AODISSEIA
Filmes

Crítica: Han Solo – Uma História Star Wars

Uma boa aventura isolada e irrelevante para um universo maior.

26 de Maio de 2018 - 20:22 - Tiago Soares

Desde seu anúncio, o filme de origem de Han Solo é cercado de desconfiança, seja dos fãs mais xiitas ou daqueles que de fato tinham razão para desconfiar. Mudança de diretor, falta de fé na atuação do protagonista, trailer lançado tardiamente (se comparado aos outros filmes da saga) e quando veio, não agradou a maior parte do público.

Recentemente, dezembro tem sido o mês de Star Wars. E lançar Han Solo fora dessa época é um risco. Por mais que venha com a marca “Star Wars” em seu título, filmes como Vingadores: Guerra Infinita e Deadpool 2 ainda estão levando multidões as bilheterias. Justificativas e componentes externos à parte, o que se vê em Han Solo: Uma História Star Wars é um filme menor, que deseja assumir uma posição de destaque numa franquia, falhando miseravelmente no processo.

A todo momento, o filme quer mostrar que pode ser importante, respondendo perguntas que nunca foram feitas, como: a forma que Han conheceu Chewie, como adotou o estilo malandro ou de onde surgiu a amizade/rivalidade com Lando. O filme está mais preocupado em explicar o porque as coisas são como são, do que apresentar uma história envolvente.

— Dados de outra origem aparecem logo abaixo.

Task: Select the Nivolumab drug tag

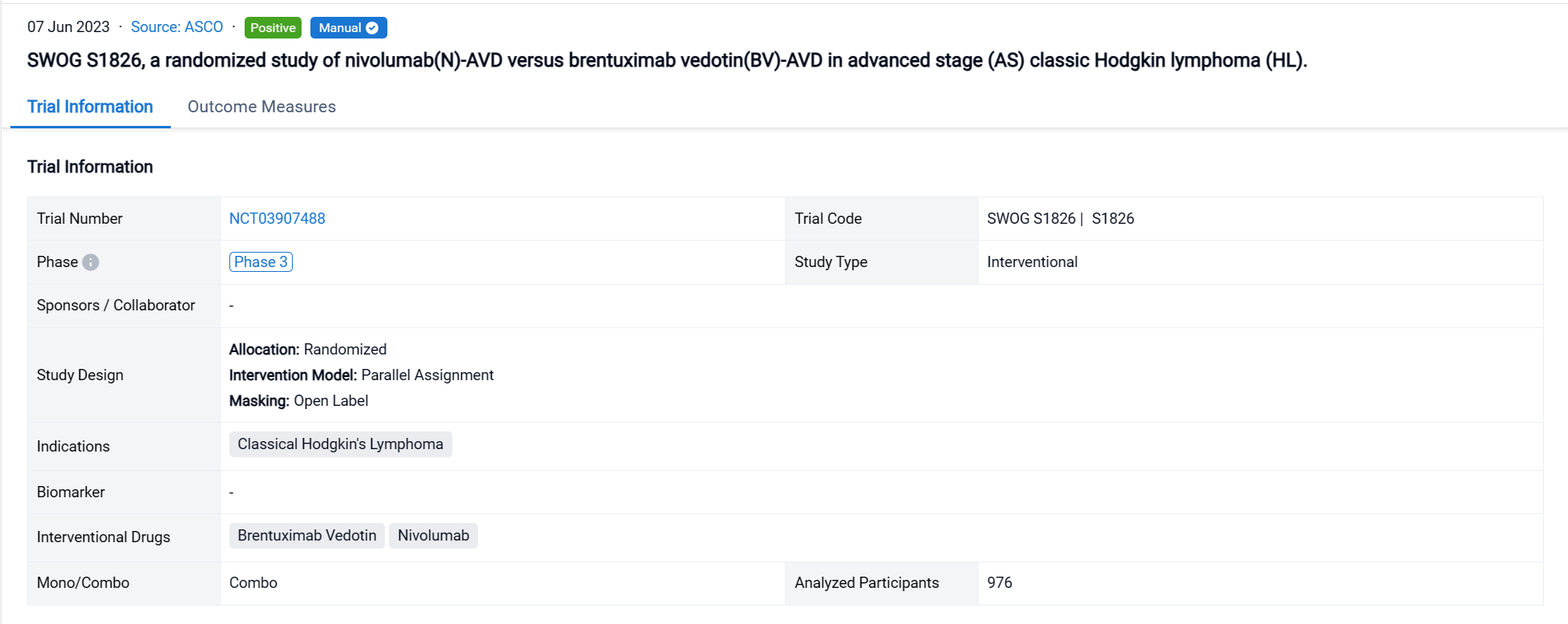Action: click(433, 536)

Não é uma tarefa fácil se tratando de um prequel, aonde se sabe que muitos personagens ainda estão vivos até hoje, e é aí em que Han Solo encontra sua força. Os personagens são a melhor coisa do filme. Alden Ehrenreich é Han Solo – depois de Harrison Ford claro – mas comparações não cabem aqui, já que não queríamos um imitador e sim alguém que trouxesse a essência do piloto que fez o percurso de Kessel em menos de 12 parsecs.

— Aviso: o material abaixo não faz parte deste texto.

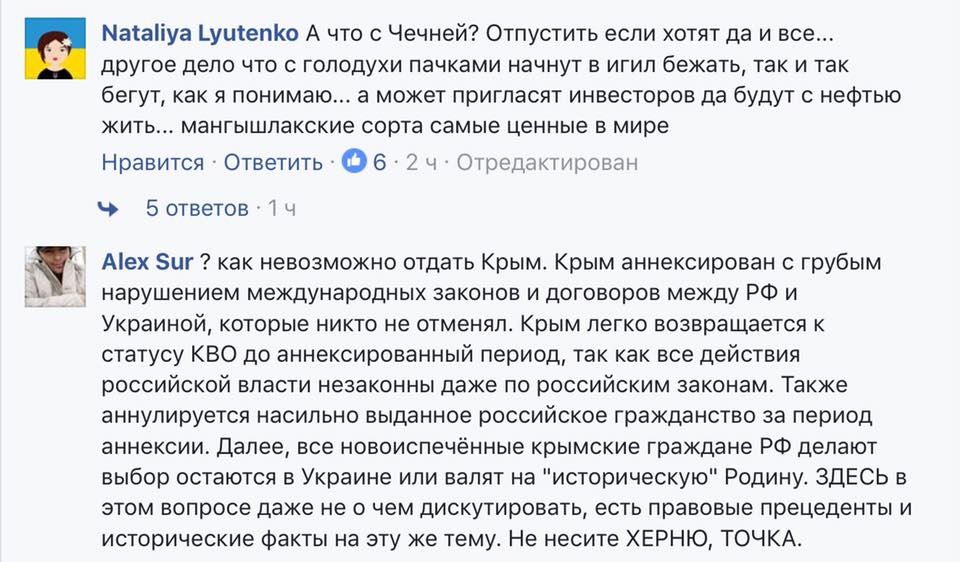The width and height of the screenshot is (960, 562).
Task: Open Nataliya Lyutenko's profile via her name
Action: pos(200,33)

Donald Glover é um Lando Calrissian charmoso, envolvente e seguro, trazendo todo a pompa e capas (um armário cheio delas) para a produção. O Chewbacca de Joonas Suotamo é a alma da produção, enquanto os novos personagens de Thandie Newton e Jon Favreau são subaproveitados. O destaque mesmo fica por conta de duas mulheres que roubam a cena.

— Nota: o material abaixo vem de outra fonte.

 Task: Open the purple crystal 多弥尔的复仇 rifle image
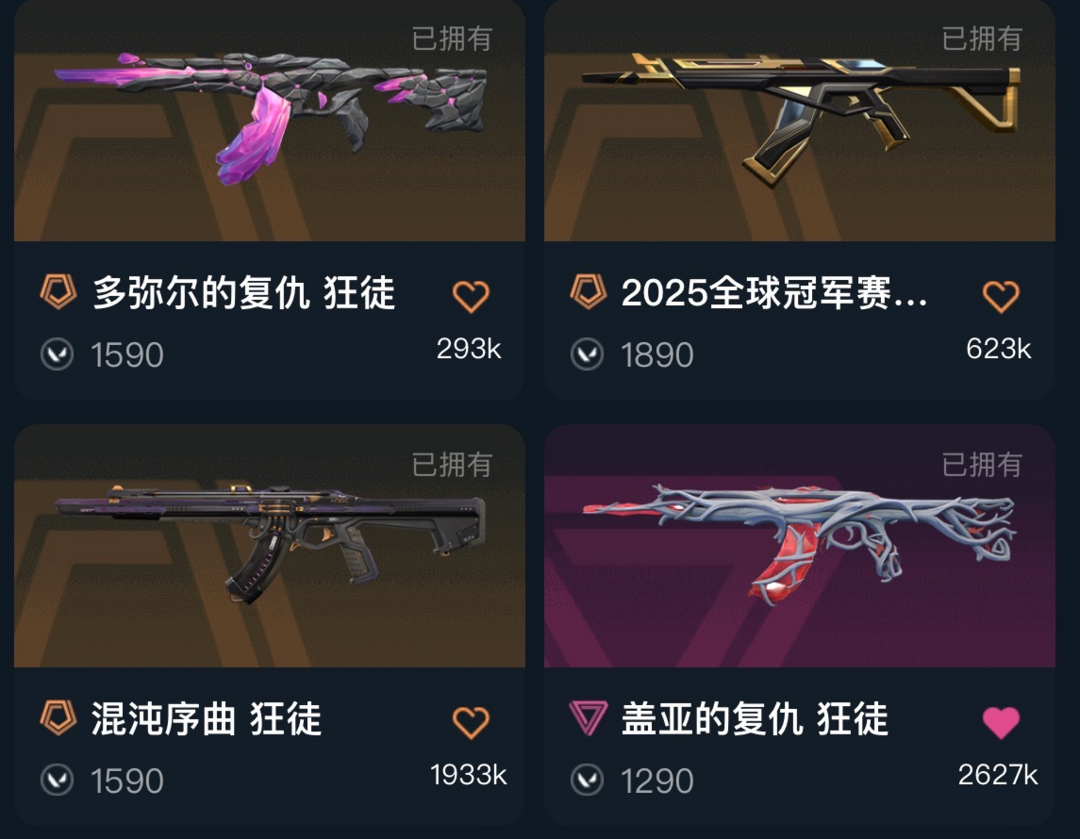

Emilia Clarke com sua Qi’ra e Phoebe Waller-Bridge como o dróide L3-37 (aliás é bom ver como os dróides tem evoluído no Universo Star Wars). A primeira, traz beleza, confiança e leveza, na melhor atuação da atriz até aqui. Talvez por ser um personagem totalmente original e construído do zero, Emilia tenha tido a total liberdade de criar para si algo relevante. Já L3 é cercada de crítica social, comentários atuais sobre inclusão e caminha na linha tênue entre deixar sua persona chata ou inconveniente, mas contorna tudo isso com muito bom humor.

O mentor Beckett (Woody Harrelson) é o que Han Solo se tornou e o Dryden Vos de Paul Bettany é unidimensional demais para ser chamado de um bom vilão. Han Solo caminha bem como uma aventura isolada, mas erra ao encher o filme de fan services, que não possuem motivos aparentes para estarem ali, não servindo a trama como era de se esperar.

Em Rogue One, primeiro derivado (se você não considerar o especial de Natal e Caravana da Coragem), o service existe a favor de uma história que era maior que seus personagens. Aqui temos personagens melhores e maiores, mas uma história fraca, com diálogos que repetem de forma indireta “Olha, isso aqui é Star Wars viu?!

A boa direção de Ron Howard se apequena mediante a referências forçadas, seja visualmente ou na trilha sonora, que tenta emular forçadamente um inspirado John Williams. Enquanto caminhava para um aventura despretensiosa, e funcionava quase que como um disclaimer de um mundo dominado pelo Império, Han Solo ia bem. Quando passa a englobar o todo – o que fica é um enredo mediano – recheado de boas cenas de ação, mas que está bem abaixo de tudo aquilo que foi apresentado nessa “nova era” de Star Wars.


Spoilers abaixo, se não viu o filme, leia por sua conta e risco.

Para comprovar tudo que foi dito acima, a aparição desnecessária e holográfica de Darth Maul pode abrir boas possibilidades para um provável filme de Obi Wan Kenobi, mas ele ligar o sabre sem nenhum motivo aparente, me fez rir de desgosto.